Wedding Cake Island is an island located approximately 1 km east of Coogee Beach, Sydney, Australia in the Tasman Sea. The island protects the beach from most swells. The island is also known as Lemo's Island.

==Etymology==
The most probable source of the name is the shape of the island - it resembles a wedding cake, particularly when the white water breaks over the island, giving the appearance of 'icing'. Another theory is that bird droppings on the island gave the appearance of icing on a cake.

==Activities==
The island is a good scuba diving spot and also is the site of ANZAC day commemorations by the local surf community. Every year in commemoration of ANZAC day, surfers load up their surfboards and backpacks with cartons of beer and drink, and paddle out on their boards from Coogee Beach to Wedding Cake Island.

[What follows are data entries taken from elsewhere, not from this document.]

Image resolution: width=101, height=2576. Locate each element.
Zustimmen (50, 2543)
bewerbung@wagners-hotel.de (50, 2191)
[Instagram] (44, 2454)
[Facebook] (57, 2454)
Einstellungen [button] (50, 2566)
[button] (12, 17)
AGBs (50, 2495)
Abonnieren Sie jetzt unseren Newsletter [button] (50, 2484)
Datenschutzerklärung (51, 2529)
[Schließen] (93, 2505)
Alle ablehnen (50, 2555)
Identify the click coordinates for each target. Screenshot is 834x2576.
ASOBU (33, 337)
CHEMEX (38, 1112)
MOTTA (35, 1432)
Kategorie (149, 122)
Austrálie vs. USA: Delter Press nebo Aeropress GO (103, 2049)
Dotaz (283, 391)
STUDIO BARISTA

A sporting event held in November and April annually, organised by the Coogee Surf Life Saving Club, is an 2.4 km swim from Coogee Beach which circumnavigates the Wedding Cake Island.

==Midnight Oil song==
Midnight Oil recorded a namesake track for the EP Bird Noises, released in 1980. It was also covered by the Australian surf group The Atlantics on the album Delightful Rain in 2006. The Atlantics often include it as part of their live set, with Midnight Oil's blessing. Now, Australian instrumental surf rock band, The Break (which includes Midnight Oil members: drummer Rob Hirst and guitarists Jim Moginie and Martin Rotsey, Violent Femmes bassist Brian Ritchie and Hunters and Collectors trumpet player, Jack Howard) play the song regularly in their shows, being an inaugural part of Midnight Oil's history of wanting to do instrumental surf rock music.